Global News offered a combined article and viceo report on the impact of the GM announcement – also emphasizing the link between the plant closure and the company’s plans to focus on electric and autonomous vehicles. Their report noted that the Oshawa plant has already been hard hit by production redirected to the US and recent buyouts offered to 18,000 white-collar workers. The 2500+ jobs lost directly in the plant in the current shutdown will also lead to 10,000-15,000 “spillover” losses in the auto parts industry, Global News said.
You can view the Global News video report here.
Pete Evans of CBC News remarked on the large symbolic significance of the Oshawa closure, reminding readers that at its peak the plant produced almost a million cars a year. Joe McCabe, a Pennsylvania automotive consultant, told Evans that recently the Oshawa plant has been reduced to “orphan products” – vehicle types that GM really wasn’t all that invested in.
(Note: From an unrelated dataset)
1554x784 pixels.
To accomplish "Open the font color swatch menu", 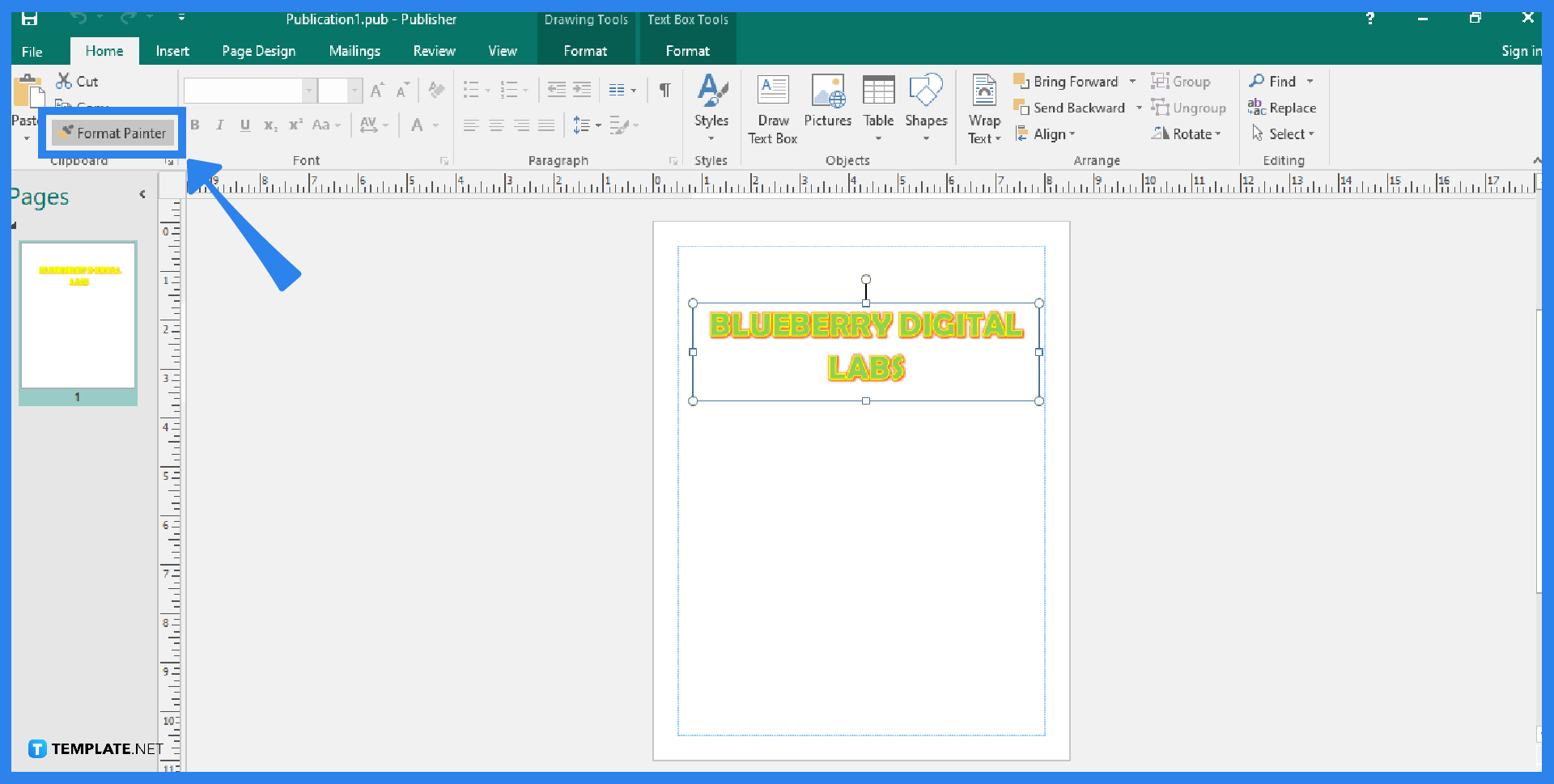I will [437, 125].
GM has announced that it will stop making some car models altogether, Evans said, though of course that announcement was buried in Canadian media by the news about Oshawa. GM says it plans to generate three quarters of its sales from just five models in future.
“It’s part of a push by GM to invest in places it thinks can make more money — electric, autonomous vehicles, and larger trucks and SUVs with high profit margin,” Evans reported.